P25Denial Code (CARC)Active
Effective 11/01/2017

CO P25 Denial Code - MPN Adjustment Solutions

Code P25 indicates that the payment has been adjusted due to Medical Provider Network (MPN) rules in a property and casualty context. The adjustment can occur at either the claim level or the line level, and the payer will specify this through the appropriate segment in the 835 remittance advice.

Who Pays: Group Code Liability

Code P25 uses the group code CO, meaning the adjustment is a contractual obligation. The provider must write off the adjusted amount, and it cannot be billed to the patient.

Why Claims Get Code P25

  • Provider is not part of the payer's Medical Provider Network (MPN).
  • Claim submitted does not adhere to MPN guidelines.
  • Claim level or line level MPN restrictions not met.
  • Inaccurate contract information regarding MPN participation.
  • Payer's system incorrectly flagged the provider's MPN status.

How to Fix & Resubmit

  1. Check the 835 remittance advice to determine if the adjustment is at the claim or line level.
  2. Review the payer's MPN guidelines to ensure compliance.
  3. Verify the provider's MPN status with the payer's network management team.
  4. If the provider is in-network, contact the payer for clarification and possible reprocessing.
  5. Submit a corrected claim if MPN status was incorrectly applied.

Corrected Claim or Appeal?

Submit a corrected claim if the provider's MPN status is inaccurately reflected.
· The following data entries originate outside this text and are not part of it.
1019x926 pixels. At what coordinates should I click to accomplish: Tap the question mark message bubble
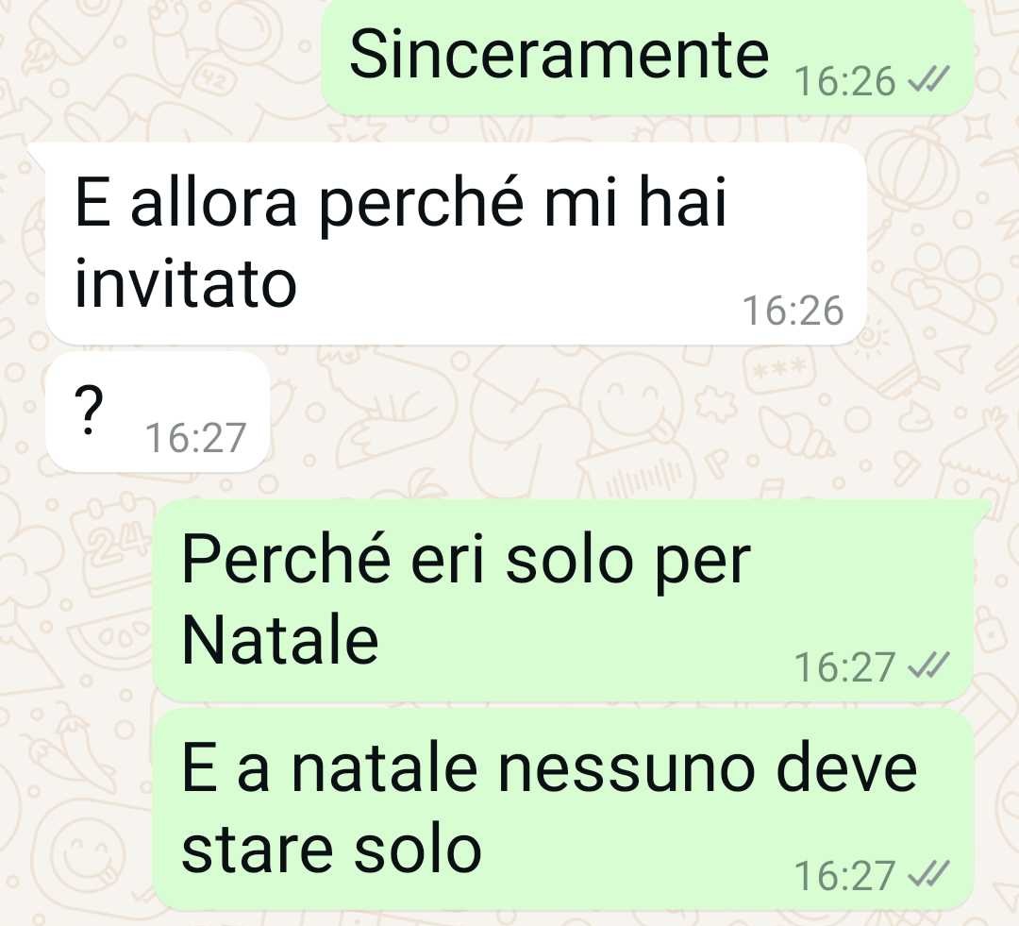pyautogui.click(x=158, y=412)
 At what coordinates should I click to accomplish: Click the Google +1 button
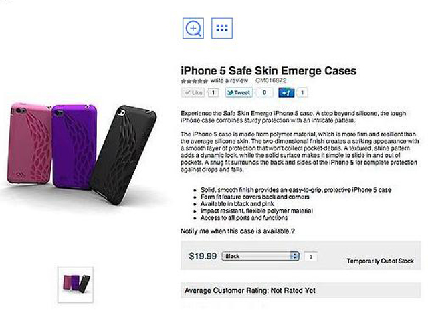tap(286, 93)
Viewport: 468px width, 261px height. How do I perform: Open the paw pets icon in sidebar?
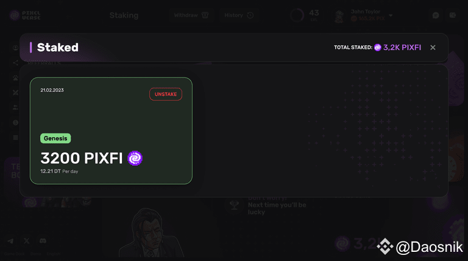point(15,77)
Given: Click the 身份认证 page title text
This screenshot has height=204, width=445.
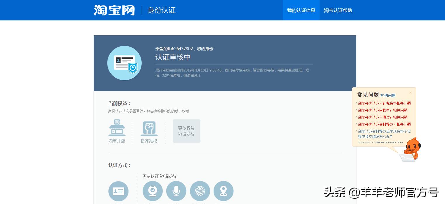Looking at the screenshot, I should (x=161, y=10).
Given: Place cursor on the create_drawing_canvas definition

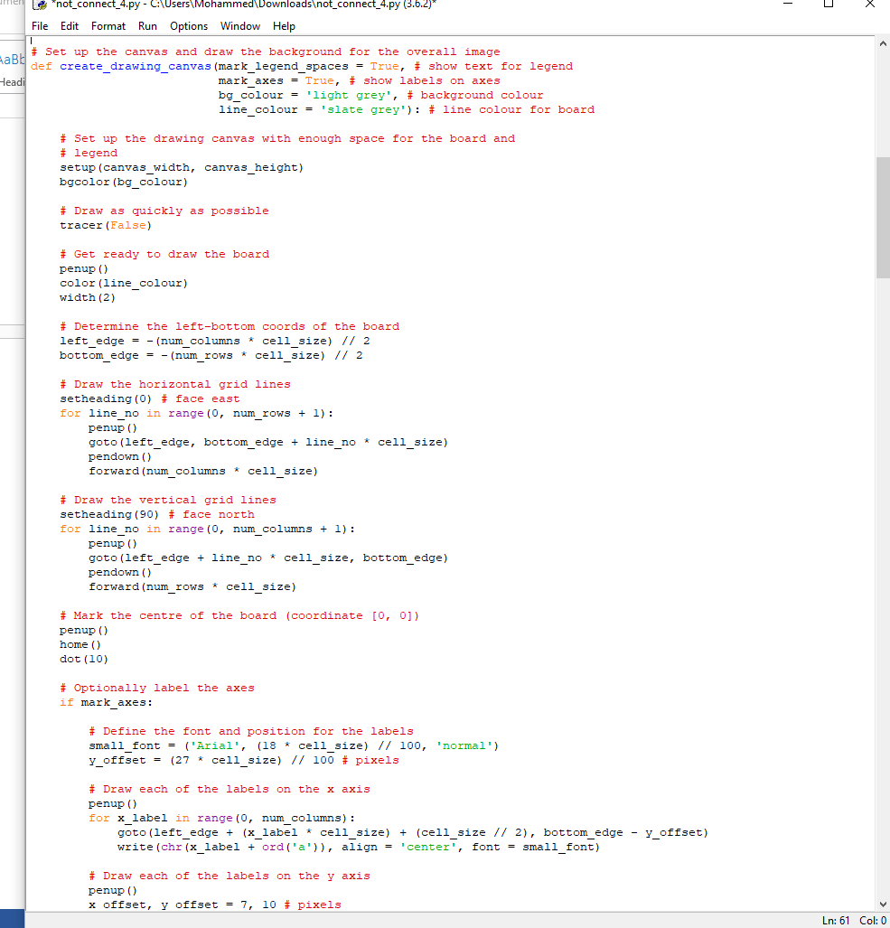Looking at the screenshot, I should tap(136, 66).
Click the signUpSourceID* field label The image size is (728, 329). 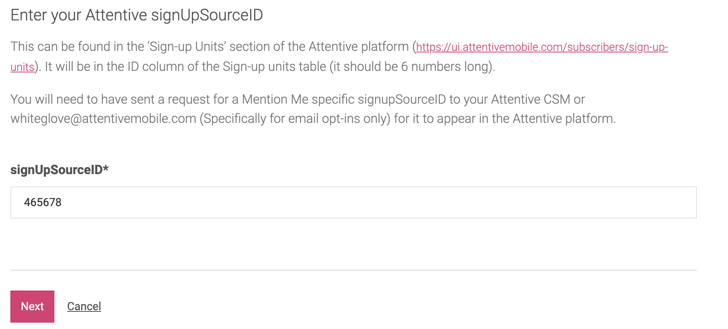click(60, 170)
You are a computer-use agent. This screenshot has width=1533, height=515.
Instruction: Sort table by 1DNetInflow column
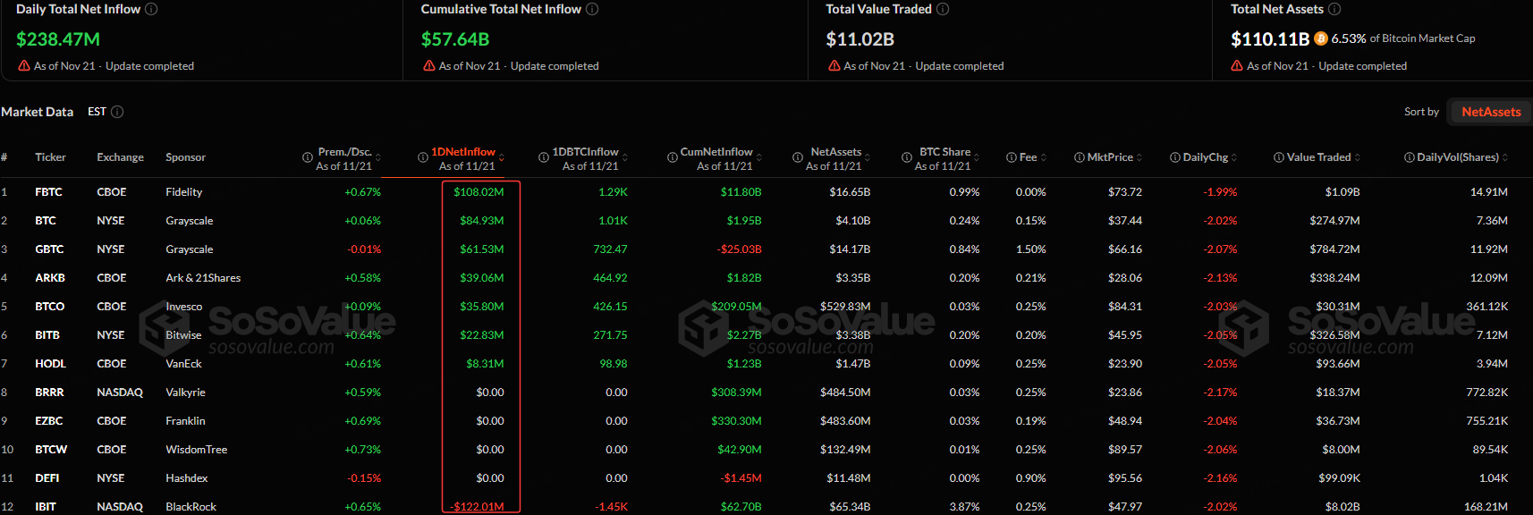tap(462, 152)
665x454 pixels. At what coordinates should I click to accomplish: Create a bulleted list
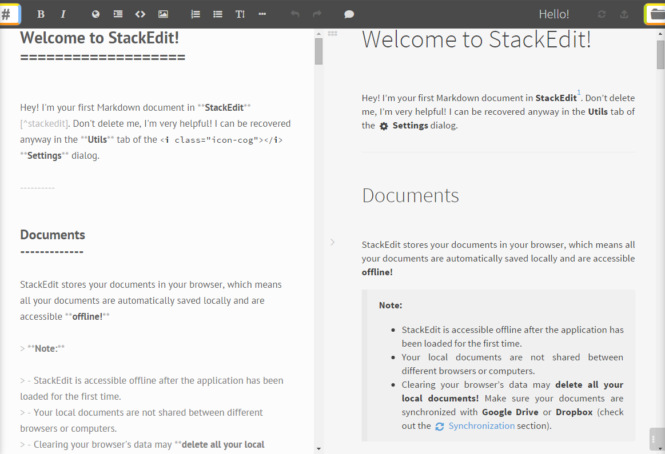[x=217, y=14]
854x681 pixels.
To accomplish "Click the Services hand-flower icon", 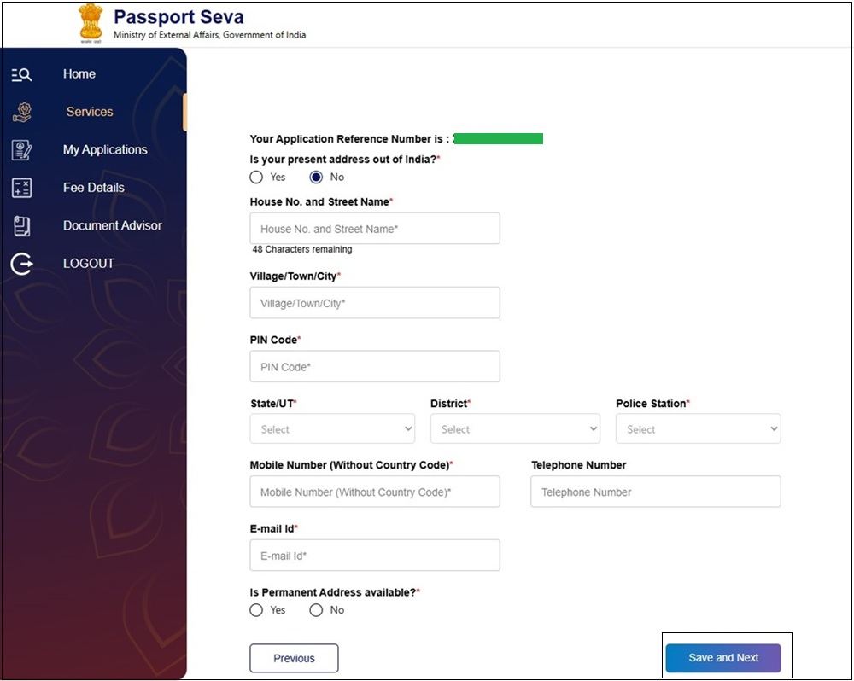I will 22,112.
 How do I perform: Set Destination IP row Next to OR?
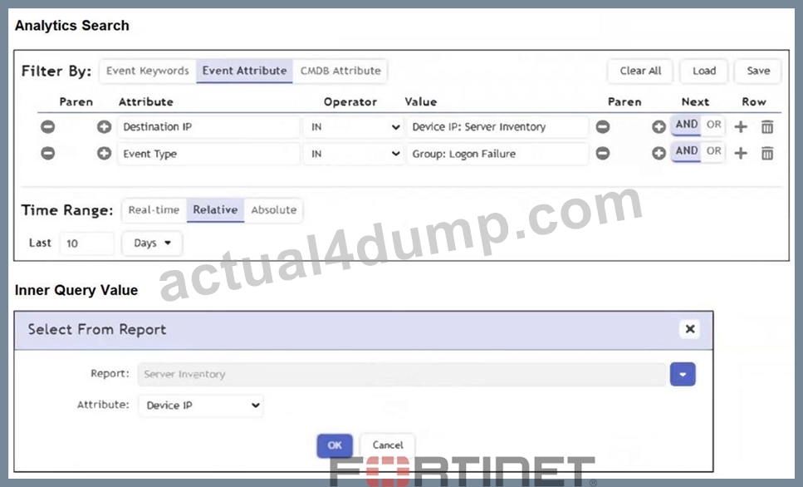(x=713, y=125)
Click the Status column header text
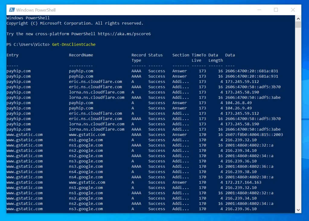This screenshot has height=221, width=309. click(x=155, y=55)

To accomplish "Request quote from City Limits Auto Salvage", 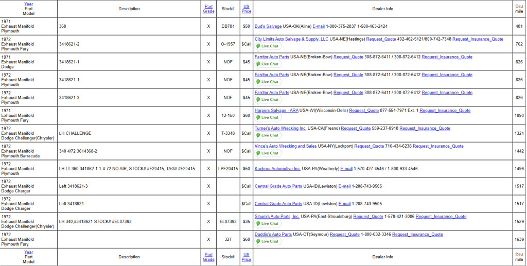I will 381,39.
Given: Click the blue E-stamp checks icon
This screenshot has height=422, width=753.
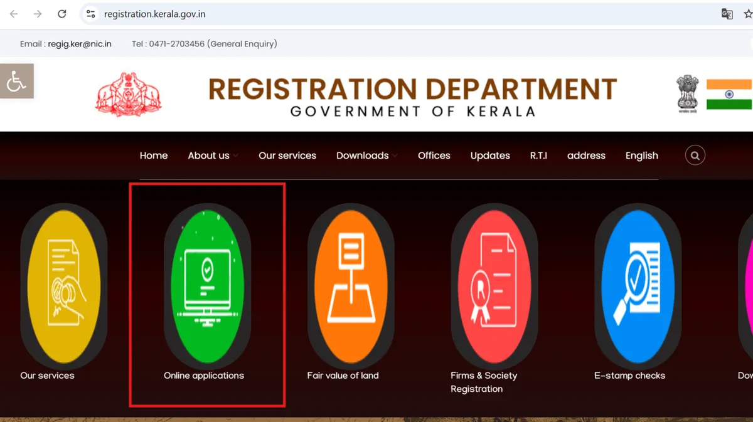Looking at the screenshot, I should (638, 286).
For genuine MPN issues, adjustments are contractual and not appealable.

Preventing Future P25 Denials

  • Ensure provider's MPN status is current and accurately reflected with payers.
  • Regularly review and update contracts related to MPN participation.
  • Train billing staff on MPN guidelines specific to property and casualty claims.
  • Implement a checklist for verifying MPN compliance before claim submission.